The future of teachers

We can all agree that teachers have an important job that has become more difficult with the moral decay that has invaded society. What are we supposed to do to compensate her teachers?

The solution to most if not all societal ailments is change within the community. So, what is it that schools and parents, accompanied by the community, can do to bring about change in schools to foster an education-rich environment? The news, public at large, communities and many sideline cowboys think the solution is paying teachers more, but this is only part of the solution. It does not solve the behavior problems, attendance problems, graduation problems, drug problems and violence. We are still human, so we must address the human factor when considering the problems of our society, including our school system.

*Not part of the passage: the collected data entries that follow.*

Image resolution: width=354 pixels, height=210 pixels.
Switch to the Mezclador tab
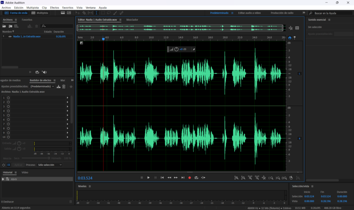click(x=132, y=20)
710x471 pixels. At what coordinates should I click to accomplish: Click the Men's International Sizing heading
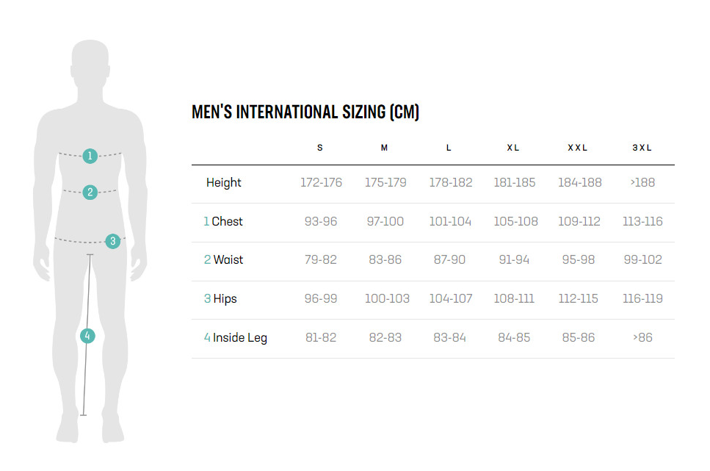(305, 112)
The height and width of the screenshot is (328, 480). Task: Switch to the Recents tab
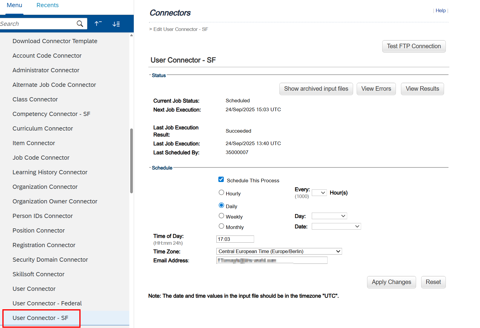[x=48, y=5]
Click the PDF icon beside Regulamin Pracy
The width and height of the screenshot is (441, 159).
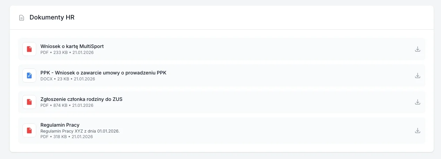[29, 130]
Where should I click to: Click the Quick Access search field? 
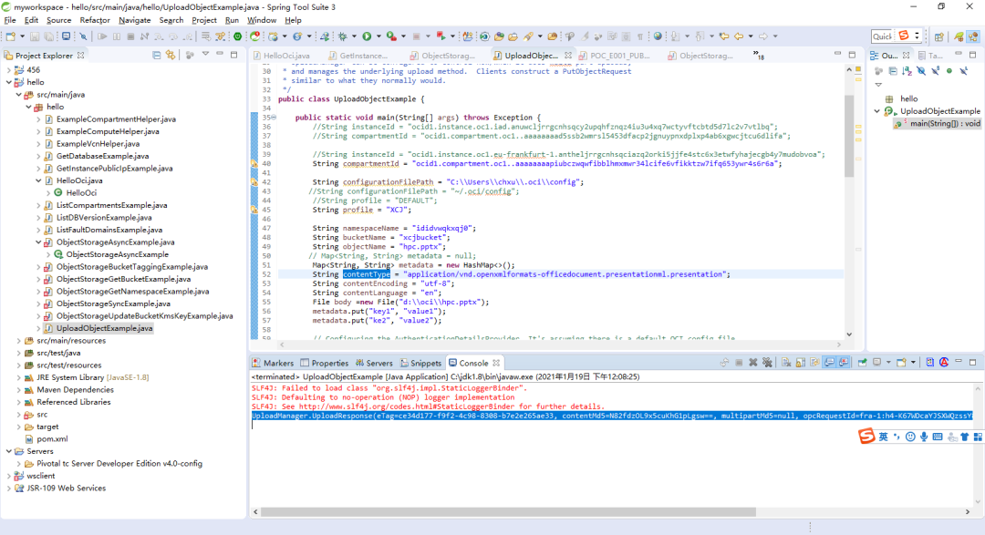882,36
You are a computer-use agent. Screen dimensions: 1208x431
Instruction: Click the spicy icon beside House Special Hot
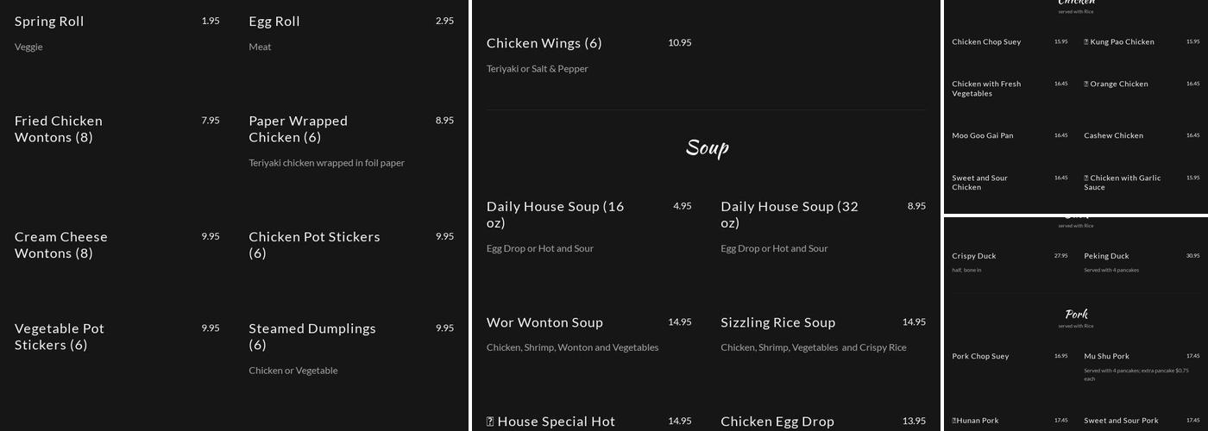click(x=490, y=422)
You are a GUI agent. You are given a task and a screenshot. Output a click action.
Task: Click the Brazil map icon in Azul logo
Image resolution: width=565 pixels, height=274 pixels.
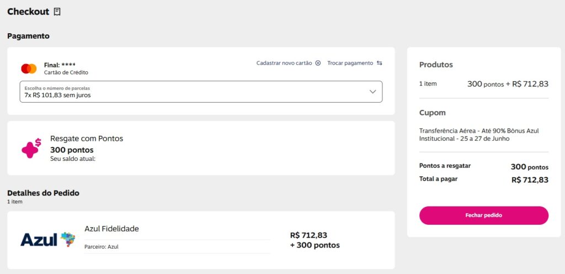[68, 239]
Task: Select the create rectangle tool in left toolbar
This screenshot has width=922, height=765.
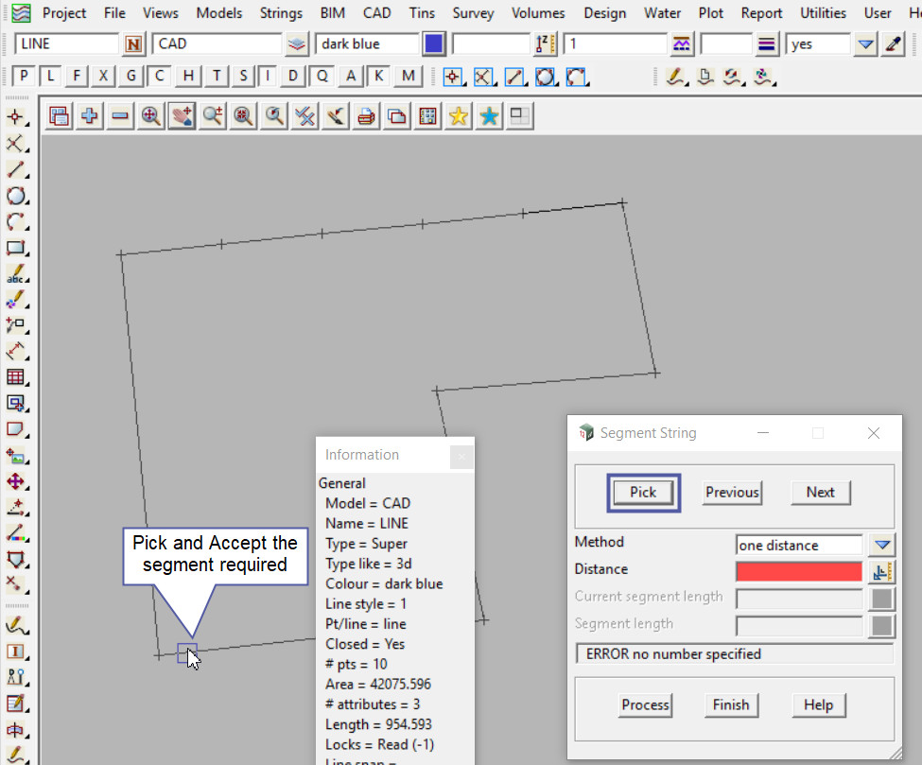Action: 16,249
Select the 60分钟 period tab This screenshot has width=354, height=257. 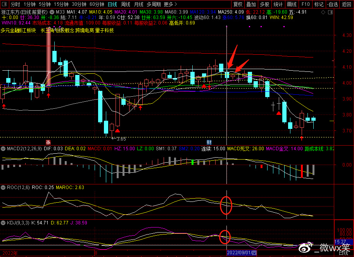(97, 4)
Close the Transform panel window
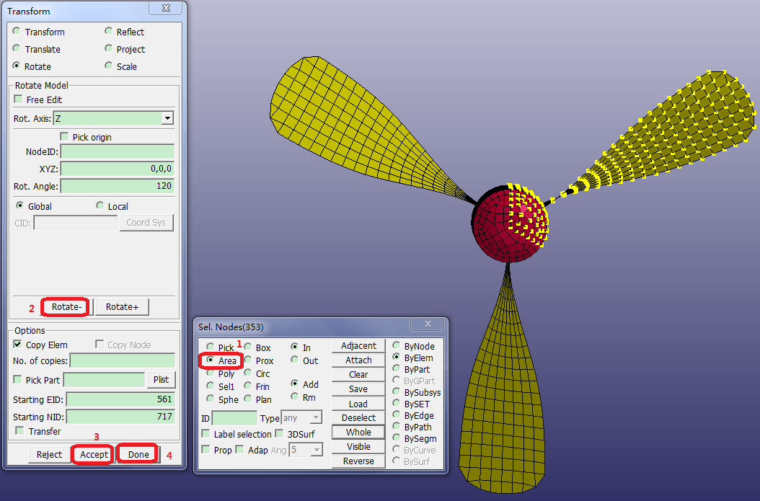The height and width of the screenshot is (501, 760). coord(169,9)
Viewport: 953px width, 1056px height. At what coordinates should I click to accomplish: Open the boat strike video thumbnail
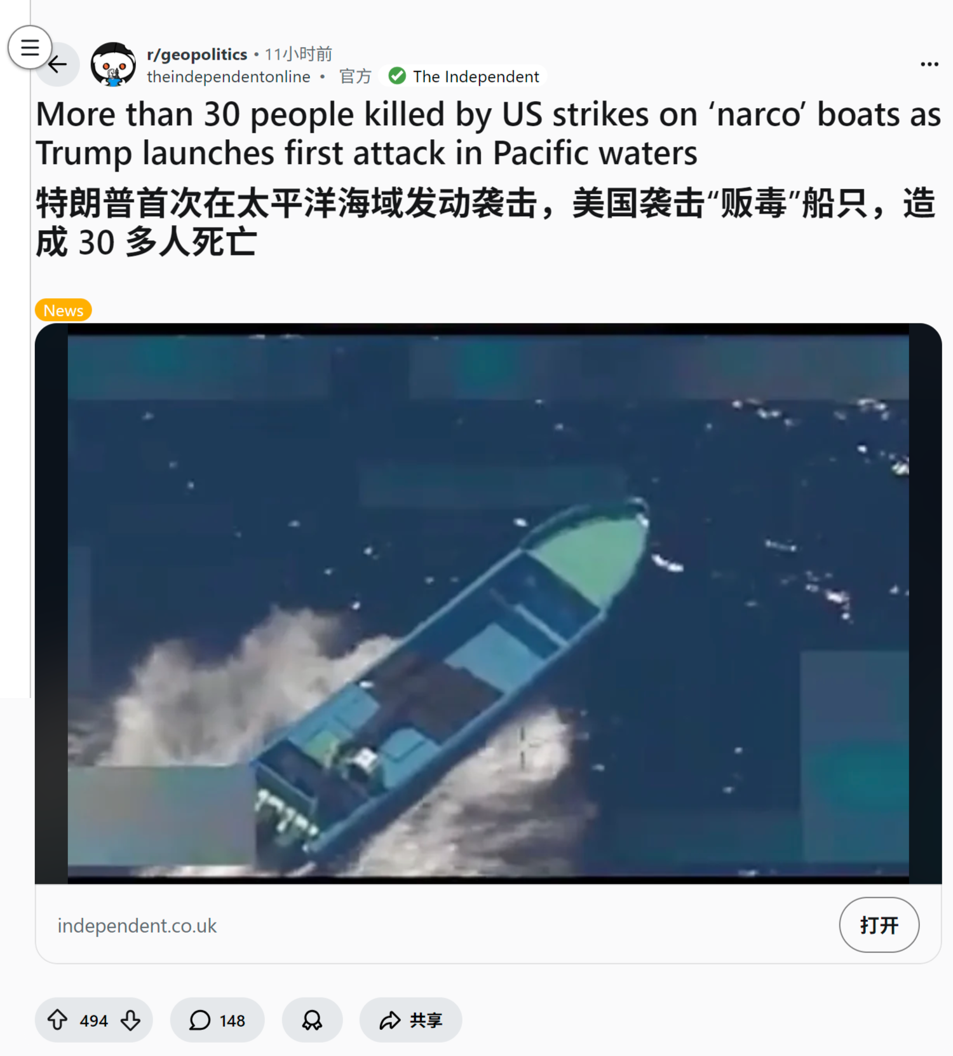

Every time there’s an increase in salary for a firefighter, police officer, judge, city worker or teacher, it comes at taxpayers’ expense. We agree many of these positions are necessary to maintain a civil society. Making education available at the expense of taxpayers does not mean it has been truly absorbed and utilized. Students and children no longer see the value in doing well, since the media has shown them how they can get rich by debasing themselves and making a spectacle out of what once was their character. Additionally, the public education system does not offer an outlet for creativity skills, or gifts beyond reading, writing, arithmetic and other forced academic agendas.

As a person who has been educated by, taught in, and encountered recent examples of those educated in the public school system over the last 40-plus years, it is clear that increasing teachers’ salaries will not address the real problems in the public school system, no matter what state you live in.

Maybe the situation with public school teachers is the first visible display that public education is not for everybody and should not be so forcefully regimented. It is clear, and many historians can support the fact, that our education system was structured when our country was in great turmoil and coming into the boom of the industrial revolution.

Our education system right down to classroom design is set up for cookie cutter results and cookie cutter behavior; however, we all know that humanity cannot be regimented the way that machines are designed or programmed.

Before we throw money from our taxpayers at teacher salaries, maybe we should reinvent, redesign re-structure, re-evaluate and revitalize our public school system.

In today’s society, businesses minimize employees’ hours down to part time, so they don’t have to pay benefits, medical, dental and life insurance. So maybe it is time to take a playbook from the business world and streamline our education system so that our teachers are not hobbled by a 7 a.m. to 3 p.m. job 10 months out of the year, with summers off and can pursue more lucrative employment opportunities.

At some point, the school system stopped providing the services or the quality end result they are paid to provide. Since when do we pay bonuses when somebody does not meet their expected goal?

This article took a different turn than I had expected, because I am a great champion of teachers and the hard work they do. I have also learned and realized over the years that the students of today may not respect their teachers the way I respected my teachers when I was growing up and many parents are not involved in the schools the way some parents were when I was growing up.

I kept in touch with two people from my high school career: my 10th grade social studies teacher, Russ Barnett, and my high school principal, Dr. Robert Maher.

Barnett and I would exchange letters discussing world events and do our usual troubleshooting on how to make the world a better place. Even while I was on active duty, he would send me books that he used in teaching his college courses; he enjoyed an active and curious mind and never missed an opportunity to feed a hungry mind. Barnett always afforded us the opportunity of open discussion in the classroom, as he believed he could learn from us, just as much as we learn from him!

Dr. Maher and I kept in touch all through my life. Before the invention of the Internet, Maher and I would exchange the occasional hand-written letter and catch up. It was kind of nice to have communication with somebody from home. It afforded me was a grounding weight, a yardstick of my personal growth and development. It was also an opportunity to share similarities I recognized between Marine Corps leadership and the leadership class I took in high school. The feedback I shared with Maher enabled him to enhance the leadership class.

So again, maybe it’s time we re-evaluate our education system and not just what we are paying people to do a job. Many teachers cite not being able to raise a family on a teacher’s salary. If they are a one-income household. One has to ask just how much taxpayers are supposed to pay a teacher so that only one person in the household has to work. Maybe the teachers should be looking at their family planning methods and strategies now and before they get married. Basing a household’s finances on the income from one person is dramatic if there are two people bringing home paychecks. We are constantly taught not to live above our means. Maybe teachers need to practice basic addition, subtraction and multiplication in their own households before asking taxpayers to divide more of their paychecks for teachers.